English pacer Tom Curran wants to increase his speed

He also knows that there are a few aspects that he needs to improve on before he sees himself as a regular for the Three Lions.

Tom Curran
CARDIFF, WALES – JUNE 25: Tom Curran of England during the 3rd NatWest T20 International between England and South Africa at the SWALEC Stadium on June 25, 2017 in Cardiff, Wales. (Photo by Harry Trump/Getty Images)

England has always produced quicks who could constantly bowl at around 145kmph, with only a few rare exceptions such as Tom Curran. The newcomer believes he has the power to up his speed compared to the speed guns after the second T20 International against South Africa.

The right-arm quick took only two deliveries to dismiss the Proteas opener, Reeza Hendricks. Later in the innings, Curran also captured the wicket of the South African all-rounder Chris Morris before picking up the wicket of Andile Phehlukwayo for a golden duck.

Backing from the skipper

English skipper Eoin Morgan suggested the right-armer’s future is bright and added that he would reap the rewards with some consistent displays.

“Coming out of school I’ve had my first couple of summers with Surrey,” Curran said. “I’ve bowled a lot of overs and that limited how my pace was. But I worked hard in the gym this winter and gathered a yard. So that’s positive,” added the right arm’s quick.
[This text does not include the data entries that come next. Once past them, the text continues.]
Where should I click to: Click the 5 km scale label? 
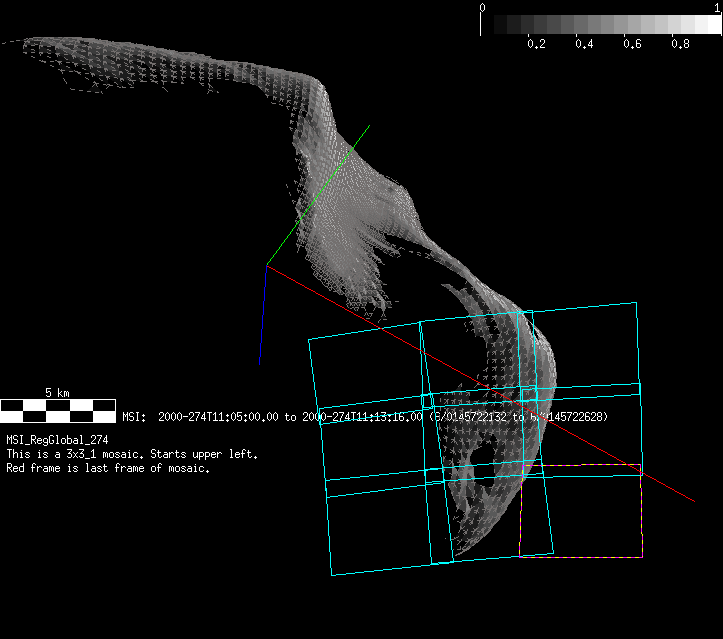[57, 392]
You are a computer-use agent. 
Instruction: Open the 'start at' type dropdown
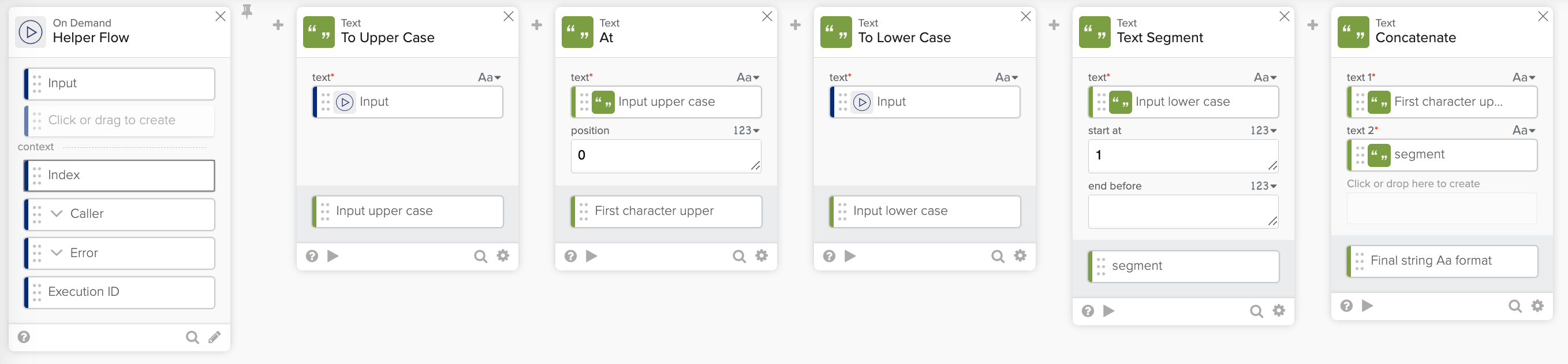coord(1264,131)
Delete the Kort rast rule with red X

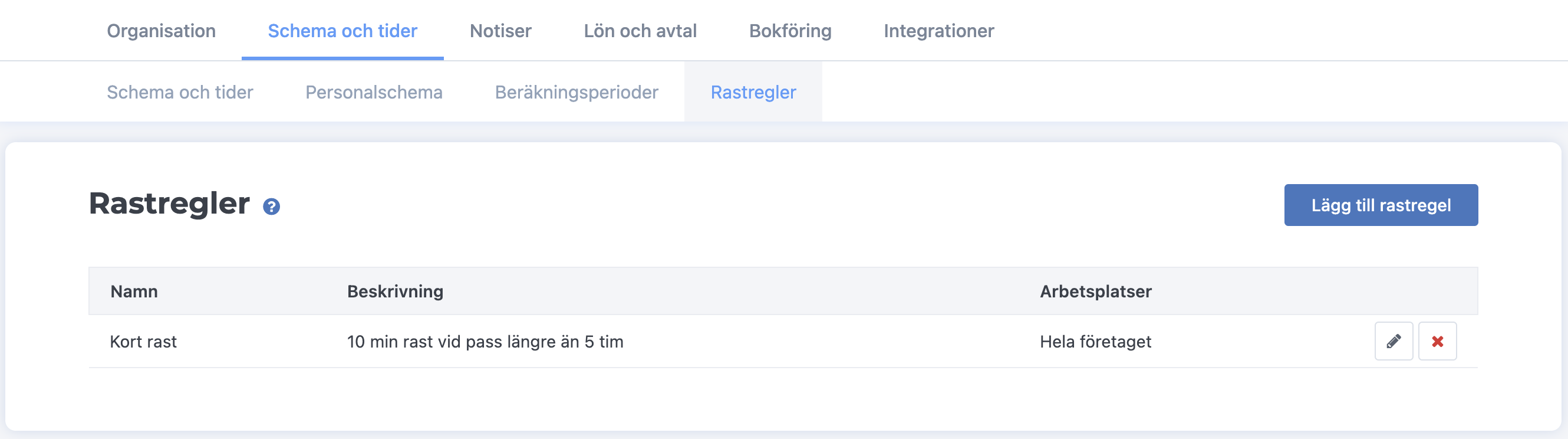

Curran is the son of late Zimbabwean all-rounder Kevin Curran. He was born in South Africa and played representative school cricket. It was there that he was ‘spotted’ by former Surrey captain Ian Greig.

Curran’s first-class debut

The 17-year-old Curran went on to represent the second XI cricket for Surrey, before making his first-class debut the very next year, in 2013.

“You get stronger, you get to know your action a bit more and you’re just developing. I’m still only 22 and hopefully as I get older I can put on a couple more yards,” he added when asked about his development.

The right-arm quick was also selected as a cover for Jake Ball when the Three Lions toured the Carribean Islands before narrowly missing out on an opportunity.

He added: “I was backing my skills and I knew when I got my chance I would be ready.But I don’t think anything can prepare you for when you actually get out there — the nerves, the adrenaline.”

He also knows that there are a few aspects that he needs to improve on before he sees himself as a regular for the Three Lions.